For a general introduction to DeployR, read the About DeployR document.

Develop Analytics

With DeployR, you can remain focused on creating the R code, models, and data files necessary to drive your analytics solutions without having to concern yourself with how these outputs are eventually used by application developers in their software solutions. That also means that, with minimal change in your current workflow, you can continue developing your analytics with your preferred R integrated development environment (IDE).

All it takes to prepare your R code for use in DeployR is a few simple portability enhancements, which you can make with your existing tool chain. Use the following functions from the deployrUtils R package to make your R code portable:

  • The deployrPackage function guarantees package portability from your local environment to the DeployR server environment when you use it to declare all of the package dependencies in your R script. Packages declared using this function are automatically loaded at runtime, either in your local environment or on the DeployR server. If the packages declared are not yet installed, then they're automatically installed before being loaded.

  • The deployrInput function guarantees script input portability when you use it to define the inputs required by your scripts along with their default values.

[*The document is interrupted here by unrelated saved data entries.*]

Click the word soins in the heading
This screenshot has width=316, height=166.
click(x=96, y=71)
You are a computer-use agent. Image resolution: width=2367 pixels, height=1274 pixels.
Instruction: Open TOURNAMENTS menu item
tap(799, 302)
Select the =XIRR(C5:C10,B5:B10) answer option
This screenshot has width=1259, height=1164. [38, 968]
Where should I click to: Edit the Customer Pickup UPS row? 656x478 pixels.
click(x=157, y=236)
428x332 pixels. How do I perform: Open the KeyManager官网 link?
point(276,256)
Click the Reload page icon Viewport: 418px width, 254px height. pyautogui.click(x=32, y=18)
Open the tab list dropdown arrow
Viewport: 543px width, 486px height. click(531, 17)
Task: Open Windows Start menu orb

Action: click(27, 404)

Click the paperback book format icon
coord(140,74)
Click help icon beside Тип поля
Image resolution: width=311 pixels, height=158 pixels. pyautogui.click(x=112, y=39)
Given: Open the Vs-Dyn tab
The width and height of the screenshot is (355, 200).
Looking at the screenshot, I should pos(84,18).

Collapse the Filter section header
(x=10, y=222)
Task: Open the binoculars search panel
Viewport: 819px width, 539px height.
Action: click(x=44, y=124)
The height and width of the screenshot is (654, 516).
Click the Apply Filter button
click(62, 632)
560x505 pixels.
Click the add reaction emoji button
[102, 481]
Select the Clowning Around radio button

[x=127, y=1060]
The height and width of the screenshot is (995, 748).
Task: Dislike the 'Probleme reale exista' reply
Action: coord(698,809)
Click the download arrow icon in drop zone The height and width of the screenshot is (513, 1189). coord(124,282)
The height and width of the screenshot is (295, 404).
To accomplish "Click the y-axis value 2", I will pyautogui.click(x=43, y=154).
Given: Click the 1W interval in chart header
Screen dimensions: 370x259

  • The deployrExternal function guarantees portability from your local environment to the DeployR server environment when you use it to reference the big data files from within your R scripts.

You can install deployrUtils locally from GitHub using your IDE, R console, or terminal window with the following commands:

library(devtools)
install_github('Microsoft/deployrUtils')

Learn more on how to write portable R code using these functions.

Script in IDE

Once your R code, models, and data files are ready, you can verify their behavior in a DeployR server environment.  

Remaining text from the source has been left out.